Strengthening U.S. relations with the gulf states “is a big deal — it’s got to be one of the central components of the U.S. strategy after the Iran deal,” said Ilan Goldenberg, a former Obama administration official now at the Center for a New American Security, a nonpartisan think tank in Washington.
Goldenberg compared the White House outreach to the way the Nixon administration worked to bolster security ties to Japan and Taiwan after opening relations with China, their main regional rival, in 1972.
But the Obama administration faces unique challenges.
The Saudis especially have been disappointed with Obama’s approach to the Middle East. They see themselves battling Iran in a sectarian war raging across Iraq, Yemen, Lebanon and Syria, and fear easing of the economic sanctions in a nuclear deal could reinvigorate Iran’s economy and make it even more of a regional threat.

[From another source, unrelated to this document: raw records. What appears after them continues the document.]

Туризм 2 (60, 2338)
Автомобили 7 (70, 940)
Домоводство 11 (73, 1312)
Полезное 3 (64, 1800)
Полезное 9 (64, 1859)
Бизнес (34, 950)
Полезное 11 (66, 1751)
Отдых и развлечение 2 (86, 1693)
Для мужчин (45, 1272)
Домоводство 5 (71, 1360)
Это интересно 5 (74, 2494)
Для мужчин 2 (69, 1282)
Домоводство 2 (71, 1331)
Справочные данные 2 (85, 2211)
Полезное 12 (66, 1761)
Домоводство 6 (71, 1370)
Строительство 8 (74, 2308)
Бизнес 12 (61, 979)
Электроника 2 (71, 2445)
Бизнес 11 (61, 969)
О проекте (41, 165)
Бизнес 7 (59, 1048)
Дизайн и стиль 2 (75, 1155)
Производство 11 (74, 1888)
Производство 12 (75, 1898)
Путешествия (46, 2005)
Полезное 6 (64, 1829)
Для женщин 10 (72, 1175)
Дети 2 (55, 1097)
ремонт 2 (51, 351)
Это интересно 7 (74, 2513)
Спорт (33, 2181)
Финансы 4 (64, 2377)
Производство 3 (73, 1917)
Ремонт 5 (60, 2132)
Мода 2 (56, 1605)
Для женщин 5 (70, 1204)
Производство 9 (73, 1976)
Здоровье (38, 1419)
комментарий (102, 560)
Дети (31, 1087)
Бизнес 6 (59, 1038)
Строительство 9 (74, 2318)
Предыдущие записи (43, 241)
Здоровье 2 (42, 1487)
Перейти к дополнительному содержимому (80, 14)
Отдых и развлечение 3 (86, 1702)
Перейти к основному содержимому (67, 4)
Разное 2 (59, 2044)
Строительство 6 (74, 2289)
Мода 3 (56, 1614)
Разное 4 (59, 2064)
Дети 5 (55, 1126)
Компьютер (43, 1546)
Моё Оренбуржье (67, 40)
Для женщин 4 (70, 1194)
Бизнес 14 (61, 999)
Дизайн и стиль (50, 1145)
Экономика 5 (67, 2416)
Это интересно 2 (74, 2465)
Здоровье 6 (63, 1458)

Saudi officials have made clear that they don’t want a public battle with Washington, and on Monday issued cautious statements of support for the framework. “We hope there will be a deal based on the principles that the U.S. government has articulated to us,” Adel Jubeir, the Saudi ambassador to the United States, told reporters.
But privately, many Saudi officials say they are skeptical that the deal will stop Tehran from eventually developing nuclear weapons because the restrictions it would impose are not permanent.
“The regime will sit and wait for 10 or 15 years to pass and it will restore its nuclear activities legally and legitimately,” said Mustafa Alani, a security studies scholar at the Gulf Research Center in Dubai who is close to the kingdom’s rulers.
Such concerns have been expressed privately to the Obama administration through the region’s embassies, Alani said. The aim isn’t to torpedo an eventual agreement. “We believe a diplomatic solution is better than any other solution, military or more economic sanctions,” he said.
One challenge for the White House is whether it can expand a defense relationship that already is enormous. Bahrain is home to the U.S. Navy’s 5th Fleet, and the Pentagon keeps 35,000 troops, two aircraft carrier task forces, cyber warfare specialists, drone aircraft units and more in the region. The United States and Saudi Arabia are in the middle of a 20-year, $60-billion arms deal.
It’s also not clear that U.S. nuclear security commitments would be useful or welcomed by the gulf states.
The administration would have a hard time trying to get Congress, which has been skeptical about the U.S.-Saudi relationship, to enact a treaty that put a U.S. nuclear “umbrella” over Arab Sunni nations, as the United States has over Japan and South Korea.
Such agreements aim to deter nuclear attack by warning foes that the United States would retaliate with overwhelming force if an ally is attacked with a nuclear weapon.
The administration might try to adopt the policy by administrative action to end-run Congress. But the gulf states might not welcome a public statement to guarantee their safety. Because of domestic anger at the United States, these governments have long been leery of being too publicly aligned with Washington.
“They want an American security blanket, but without us having to shout about it,” said Simon Henderson, a Persian Gulf specialist at the Washington Institute for Near East Policy, a public policy group in Washington.
U.S. officials say they may try to persuade the Saudis to sign a so-called 1-2-3 agreement, which gives countries special U.S. help building a civilian nuclear power industry as long as they accept restrictions to prevent development of a nuclear weapons program. But analysts said the Saudis probably would not agree because, at least in theory, it would give them less freedom to pursue a nuclear program someday than the Iranians.
Another possible gesture would be to declare the gulf states “major non-NATO allies,” said Thomas Lippman, a Saudi specialist at the nonpartisan Middle East Institute in Washington. The designation, applied to close allies like Japan, Australia and Israel, provides special help in buying weapons and obtaining U.S. weapons.